Macrophage-mediated anti-tumor immunity against high-risk neuroblastoma

Abstract

AbstractNeuroblastoma is the most common extracranial childhood solid tumor. The majority of high-risk neuroblastoma is resistant/refractory to the current high intensity therapy. Neuroblastoma lacks classical HLA Class I expression and exhibits low mutation burden, allowing neuroblastoma cells to evade CD8+ T cell-mediated immunity. Neuroblastoma cells do not express PD-L1, and tumor-associated macrophages are the predominant PD-L1+ cells in the tumor. In this study, we performed gene expression profiling and survival analyses on large neuroblastoma datasets to address the prognostic effect of PD-L1 gene expression and the possible involvement of the SLAMF7 pathway in the anti-neuroblastoma immunity. High-level expression of PD-L1 was found significantly associated with better outcome of high-risk neuroblastoma patients; two populations of PD-1+ PD-L1+ macrophages could be present in high-risk tumors with PD-1/PD-L1 ratios, ≈1 and >1. Patients with the PD-1/PD-L1 ratio >1 tumor showed inferior survival.

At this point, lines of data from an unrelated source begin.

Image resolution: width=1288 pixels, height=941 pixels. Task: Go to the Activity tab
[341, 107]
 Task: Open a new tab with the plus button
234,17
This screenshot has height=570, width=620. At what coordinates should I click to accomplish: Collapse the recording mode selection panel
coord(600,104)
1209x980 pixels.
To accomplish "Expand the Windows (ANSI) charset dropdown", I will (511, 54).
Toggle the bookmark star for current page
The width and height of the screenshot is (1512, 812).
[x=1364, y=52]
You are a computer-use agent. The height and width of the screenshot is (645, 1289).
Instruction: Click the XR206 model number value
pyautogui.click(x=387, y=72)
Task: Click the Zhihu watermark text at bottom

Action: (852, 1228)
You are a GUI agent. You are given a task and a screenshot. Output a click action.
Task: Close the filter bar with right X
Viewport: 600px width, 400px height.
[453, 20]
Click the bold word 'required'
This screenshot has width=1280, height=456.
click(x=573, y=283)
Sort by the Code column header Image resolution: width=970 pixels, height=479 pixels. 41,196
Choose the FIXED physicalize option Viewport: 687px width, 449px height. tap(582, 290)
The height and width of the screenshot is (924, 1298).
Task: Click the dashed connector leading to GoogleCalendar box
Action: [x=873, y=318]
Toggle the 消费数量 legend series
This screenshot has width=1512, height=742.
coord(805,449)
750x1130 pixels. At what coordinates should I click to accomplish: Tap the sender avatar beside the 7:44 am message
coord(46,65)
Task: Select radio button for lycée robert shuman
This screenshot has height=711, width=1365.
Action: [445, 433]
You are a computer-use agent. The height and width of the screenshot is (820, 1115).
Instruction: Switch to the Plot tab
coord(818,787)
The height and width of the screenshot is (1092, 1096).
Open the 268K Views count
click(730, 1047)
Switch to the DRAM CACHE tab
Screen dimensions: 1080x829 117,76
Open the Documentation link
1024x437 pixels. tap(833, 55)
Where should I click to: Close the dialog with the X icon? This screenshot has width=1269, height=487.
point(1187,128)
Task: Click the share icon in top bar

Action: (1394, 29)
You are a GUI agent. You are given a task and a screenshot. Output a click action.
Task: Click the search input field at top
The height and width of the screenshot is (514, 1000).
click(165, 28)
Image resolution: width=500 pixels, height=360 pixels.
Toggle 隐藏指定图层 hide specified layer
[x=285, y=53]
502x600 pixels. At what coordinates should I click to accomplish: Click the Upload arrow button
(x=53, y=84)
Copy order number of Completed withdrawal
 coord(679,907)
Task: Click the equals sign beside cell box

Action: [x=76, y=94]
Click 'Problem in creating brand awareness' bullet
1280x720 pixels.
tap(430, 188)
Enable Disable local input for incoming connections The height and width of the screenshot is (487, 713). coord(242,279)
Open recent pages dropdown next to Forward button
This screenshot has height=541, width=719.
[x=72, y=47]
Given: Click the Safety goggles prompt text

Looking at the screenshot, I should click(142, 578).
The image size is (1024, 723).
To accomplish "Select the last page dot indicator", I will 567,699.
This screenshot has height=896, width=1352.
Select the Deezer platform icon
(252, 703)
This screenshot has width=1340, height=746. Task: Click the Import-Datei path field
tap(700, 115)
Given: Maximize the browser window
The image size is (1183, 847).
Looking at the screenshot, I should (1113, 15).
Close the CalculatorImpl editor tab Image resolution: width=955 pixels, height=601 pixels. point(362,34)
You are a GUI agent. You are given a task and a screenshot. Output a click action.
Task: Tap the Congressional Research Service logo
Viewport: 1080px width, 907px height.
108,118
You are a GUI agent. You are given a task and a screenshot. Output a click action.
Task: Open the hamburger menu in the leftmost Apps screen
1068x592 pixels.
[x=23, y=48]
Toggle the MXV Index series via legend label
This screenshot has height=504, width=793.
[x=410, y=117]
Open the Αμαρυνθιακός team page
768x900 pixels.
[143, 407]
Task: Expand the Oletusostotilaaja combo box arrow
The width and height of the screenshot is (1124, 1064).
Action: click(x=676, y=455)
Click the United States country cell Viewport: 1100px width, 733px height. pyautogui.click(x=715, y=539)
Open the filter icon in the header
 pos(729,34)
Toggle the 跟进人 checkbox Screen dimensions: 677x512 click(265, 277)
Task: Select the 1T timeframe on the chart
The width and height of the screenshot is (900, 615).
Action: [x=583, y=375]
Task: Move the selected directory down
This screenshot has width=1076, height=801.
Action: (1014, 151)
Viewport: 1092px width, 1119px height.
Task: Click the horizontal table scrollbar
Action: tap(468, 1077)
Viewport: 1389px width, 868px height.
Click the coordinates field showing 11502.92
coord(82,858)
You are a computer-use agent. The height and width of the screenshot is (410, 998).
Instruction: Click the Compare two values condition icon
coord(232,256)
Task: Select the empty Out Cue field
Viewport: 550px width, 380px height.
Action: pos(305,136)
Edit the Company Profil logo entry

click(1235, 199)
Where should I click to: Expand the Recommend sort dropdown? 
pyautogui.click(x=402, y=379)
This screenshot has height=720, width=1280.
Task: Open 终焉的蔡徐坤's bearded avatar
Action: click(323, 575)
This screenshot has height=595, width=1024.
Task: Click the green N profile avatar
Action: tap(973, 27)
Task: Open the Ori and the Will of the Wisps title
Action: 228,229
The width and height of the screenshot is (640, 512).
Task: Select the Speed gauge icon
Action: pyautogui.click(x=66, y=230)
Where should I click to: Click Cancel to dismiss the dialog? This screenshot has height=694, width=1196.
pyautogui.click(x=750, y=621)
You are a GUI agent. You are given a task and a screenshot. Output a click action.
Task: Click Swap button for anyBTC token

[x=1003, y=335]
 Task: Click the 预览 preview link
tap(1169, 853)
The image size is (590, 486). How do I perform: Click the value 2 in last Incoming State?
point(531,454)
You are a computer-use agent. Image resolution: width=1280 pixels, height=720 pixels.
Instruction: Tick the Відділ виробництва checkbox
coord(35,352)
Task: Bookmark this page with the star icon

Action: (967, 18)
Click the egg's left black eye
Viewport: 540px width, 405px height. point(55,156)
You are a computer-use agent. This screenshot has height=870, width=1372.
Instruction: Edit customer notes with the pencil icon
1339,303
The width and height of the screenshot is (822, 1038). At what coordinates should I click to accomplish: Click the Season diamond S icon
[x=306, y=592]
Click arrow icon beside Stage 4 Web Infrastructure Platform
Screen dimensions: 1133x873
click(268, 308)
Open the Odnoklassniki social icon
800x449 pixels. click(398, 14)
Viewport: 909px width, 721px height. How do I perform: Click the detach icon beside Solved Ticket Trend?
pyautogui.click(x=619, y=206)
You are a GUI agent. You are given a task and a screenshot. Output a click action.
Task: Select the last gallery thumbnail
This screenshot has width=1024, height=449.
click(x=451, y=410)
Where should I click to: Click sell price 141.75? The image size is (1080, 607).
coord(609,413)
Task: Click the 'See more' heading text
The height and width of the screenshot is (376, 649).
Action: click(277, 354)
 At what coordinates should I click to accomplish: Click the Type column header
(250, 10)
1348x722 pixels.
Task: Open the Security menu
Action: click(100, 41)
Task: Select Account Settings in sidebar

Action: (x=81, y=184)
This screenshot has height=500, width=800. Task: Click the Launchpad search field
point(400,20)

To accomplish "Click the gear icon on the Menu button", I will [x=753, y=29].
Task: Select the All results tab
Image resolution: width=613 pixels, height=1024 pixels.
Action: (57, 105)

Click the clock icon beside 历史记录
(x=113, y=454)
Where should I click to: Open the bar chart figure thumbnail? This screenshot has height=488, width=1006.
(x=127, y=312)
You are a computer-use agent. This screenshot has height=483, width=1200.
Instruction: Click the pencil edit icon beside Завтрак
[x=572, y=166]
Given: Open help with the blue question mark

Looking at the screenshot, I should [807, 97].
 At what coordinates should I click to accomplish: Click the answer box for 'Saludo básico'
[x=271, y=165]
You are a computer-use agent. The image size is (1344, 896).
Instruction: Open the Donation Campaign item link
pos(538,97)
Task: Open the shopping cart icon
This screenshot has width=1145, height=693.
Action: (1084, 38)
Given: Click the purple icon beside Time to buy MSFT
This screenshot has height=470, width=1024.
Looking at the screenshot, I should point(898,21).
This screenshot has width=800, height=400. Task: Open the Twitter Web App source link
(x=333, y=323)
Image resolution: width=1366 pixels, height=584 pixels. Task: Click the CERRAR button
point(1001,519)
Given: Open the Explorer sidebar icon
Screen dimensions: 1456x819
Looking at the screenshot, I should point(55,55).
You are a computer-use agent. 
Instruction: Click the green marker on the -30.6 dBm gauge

High-level co-expression of SLAMF7 and SH2D1B was significantly associated with better survival of the high-risk neuroblastoma patients. Together, this study supports the hypothesis that macrophages are important effector cells in the anti-high-risk neuroblastoma immunity, that PD-1 blockade therapy can be beneficial to the high-risk neuroblastoma subset with the PD-1/PD-L1 expression ratio >1, and that SLAMF7 is a new therapeutic target of high-risk neuroblastoma.